[Word and element locating data]
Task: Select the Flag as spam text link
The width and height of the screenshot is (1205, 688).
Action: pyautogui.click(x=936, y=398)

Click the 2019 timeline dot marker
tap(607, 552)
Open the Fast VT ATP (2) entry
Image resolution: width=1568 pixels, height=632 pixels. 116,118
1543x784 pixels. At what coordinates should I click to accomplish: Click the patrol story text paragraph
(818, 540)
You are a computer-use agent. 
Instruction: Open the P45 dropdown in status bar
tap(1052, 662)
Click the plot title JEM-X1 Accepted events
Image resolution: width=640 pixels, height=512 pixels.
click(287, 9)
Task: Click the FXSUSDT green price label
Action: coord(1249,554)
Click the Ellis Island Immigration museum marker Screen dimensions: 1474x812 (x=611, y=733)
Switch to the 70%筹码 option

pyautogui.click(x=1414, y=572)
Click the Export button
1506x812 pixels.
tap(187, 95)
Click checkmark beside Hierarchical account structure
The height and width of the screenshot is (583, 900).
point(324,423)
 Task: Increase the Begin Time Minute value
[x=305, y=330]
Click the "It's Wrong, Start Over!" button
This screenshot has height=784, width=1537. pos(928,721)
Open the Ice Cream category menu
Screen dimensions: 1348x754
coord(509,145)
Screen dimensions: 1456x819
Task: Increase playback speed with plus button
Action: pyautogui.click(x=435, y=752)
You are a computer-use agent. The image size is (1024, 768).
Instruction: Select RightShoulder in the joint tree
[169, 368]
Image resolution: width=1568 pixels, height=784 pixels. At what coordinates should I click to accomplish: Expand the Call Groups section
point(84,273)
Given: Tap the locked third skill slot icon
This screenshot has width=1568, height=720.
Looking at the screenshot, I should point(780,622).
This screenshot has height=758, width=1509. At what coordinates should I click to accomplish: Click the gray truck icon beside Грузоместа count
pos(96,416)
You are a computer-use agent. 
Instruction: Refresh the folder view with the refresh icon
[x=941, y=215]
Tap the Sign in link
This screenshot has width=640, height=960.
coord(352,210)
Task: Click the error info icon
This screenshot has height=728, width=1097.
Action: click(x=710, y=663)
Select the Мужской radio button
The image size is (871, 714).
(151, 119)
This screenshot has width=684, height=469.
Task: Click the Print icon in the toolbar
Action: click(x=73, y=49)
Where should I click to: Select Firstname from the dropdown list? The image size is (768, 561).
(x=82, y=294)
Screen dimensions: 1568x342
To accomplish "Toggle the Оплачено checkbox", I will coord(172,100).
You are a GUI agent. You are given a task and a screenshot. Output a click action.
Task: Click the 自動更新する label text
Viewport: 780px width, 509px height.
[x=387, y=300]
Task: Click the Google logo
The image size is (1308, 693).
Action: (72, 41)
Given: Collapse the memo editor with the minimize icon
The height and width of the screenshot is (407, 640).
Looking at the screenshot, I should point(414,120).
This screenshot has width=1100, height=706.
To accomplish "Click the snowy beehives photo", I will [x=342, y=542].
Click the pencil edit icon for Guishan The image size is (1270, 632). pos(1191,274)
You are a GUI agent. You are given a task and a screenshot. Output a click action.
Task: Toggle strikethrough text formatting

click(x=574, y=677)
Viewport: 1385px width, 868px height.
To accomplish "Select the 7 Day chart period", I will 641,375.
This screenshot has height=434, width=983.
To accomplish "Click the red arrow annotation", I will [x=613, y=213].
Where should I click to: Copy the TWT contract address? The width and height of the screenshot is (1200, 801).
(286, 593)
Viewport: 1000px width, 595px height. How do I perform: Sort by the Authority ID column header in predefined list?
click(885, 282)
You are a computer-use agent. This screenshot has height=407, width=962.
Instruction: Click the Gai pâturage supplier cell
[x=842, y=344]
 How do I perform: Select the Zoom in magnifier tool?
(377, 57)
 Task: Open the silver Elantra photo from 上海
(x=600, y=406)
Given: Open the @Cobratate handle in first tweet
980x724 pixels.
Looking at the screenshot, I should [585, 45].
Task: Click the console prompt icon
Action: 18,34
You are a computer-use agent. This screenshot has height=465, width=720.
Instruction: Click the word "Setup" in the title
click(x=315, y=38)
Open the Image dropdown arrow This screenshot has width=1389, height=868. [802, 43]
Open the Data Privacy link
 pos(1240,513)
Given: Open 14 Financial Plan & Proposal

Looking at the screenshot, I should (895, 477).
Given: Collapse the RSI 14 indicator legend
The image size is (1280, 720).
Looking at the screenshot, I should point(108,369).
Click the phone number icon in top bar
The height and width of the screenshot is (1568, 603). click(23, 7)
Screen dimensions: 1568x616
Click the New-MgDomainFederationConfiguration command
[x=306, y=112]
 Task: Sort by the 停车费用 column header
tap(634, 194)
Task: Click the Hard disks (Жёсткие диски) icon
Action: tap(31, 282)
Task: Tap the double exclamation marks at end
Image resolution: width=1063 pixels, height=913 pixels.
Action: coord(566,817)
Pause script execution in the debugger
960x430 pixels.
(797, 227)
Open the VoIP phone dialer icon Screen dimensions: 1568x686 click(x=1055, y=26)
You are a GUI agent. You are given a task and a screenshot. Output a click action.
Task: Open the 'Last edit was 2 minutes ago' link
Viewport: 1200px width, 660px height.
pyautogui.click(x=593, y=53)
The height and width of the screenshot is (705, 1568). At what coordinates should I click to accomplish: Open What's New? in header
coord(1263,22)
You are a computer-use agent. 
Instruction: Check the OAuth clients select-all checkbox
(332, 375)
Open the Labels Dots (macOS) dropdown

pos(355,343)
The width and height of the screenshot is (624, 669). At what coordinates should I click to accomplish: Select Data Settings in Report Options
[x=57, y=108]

→ **SHORT PROBLEM**:
Reproduce without changes the lines between the one holding "Click the 2019 timeline dot marker" and the one holding "coord(352,210)", inclusive.

→ **THE REPLY**:
Click the 2019 timeline dot marker
tap(607, 552)
Open the Fast VT ATP (2) entry
Image resolution: width=1568 pixels, height=632 pixels. 116,118
1543x784 pixels. At what coordinates should I click to accomplish: Click the patrol story text paragraph
(818, 540)
You are a computer-use agent. 
Instruction: Open the P45 dropdown in status bar
tap(1052, 662)
Click the plot title JEM-X1 Accepted events
Image resolution: width=640 pixels, height=512 pixels.
click(287, 9)
Task: Click the FXSUSDT green price label
Action: coord(1249,554)
Click the Ellis Island Immigration museum marker Screen dimensions: 1474x812 (x=611, y=733)
Switch to the 70%筹码 option

pyautogui.click(x=1414, y=572)
Click the Export button
1506x812 pixels.
tap(187, 95)
Click checkmark beside Hierarchical account structure
The height and width of the screenshot is (583, 900).
point(324,423)
 Task: Increase the Begin Time Minute value
[x=305, y=330]
Click the "It's Wrong, Start Over!" button
This screenshot has height=784, width=1537. pos(928,721)
Open the Ice Cream category menu
Screen dimensions: 1348x754
coord(509,145)
Screen dimensions: 1456x819
Task: Increase playback speed with plus button
Action: pyautogui.click(x=435, y=752)
You are a computer-use agent. The image size is (1024, 768).
Instruction: Select RightShoulder in the joint tree
[169, 368]
Image resolution: width=1568 pixels, height=784 pixels. At what coordinates should I click to accomplish: Expand the Call Groups section
point(84,273)
Given: Tap the locked third skill slot icon
This screenshot has width=1568, height=720.
Looking at the screenshot, I should point(780,622).
This screenshot has height=758, width=1509. At what coordinates should I click to accomplish: Click the gray truck icon beside Грузоместа count
pos(96,416)
You are a computer-use agent. 
Instruction: Refresh the folder view with the refresh icon
[x=941, y=215]
Tap the Sign in link
This screenshot has width=640, height=960.
coord(352,210)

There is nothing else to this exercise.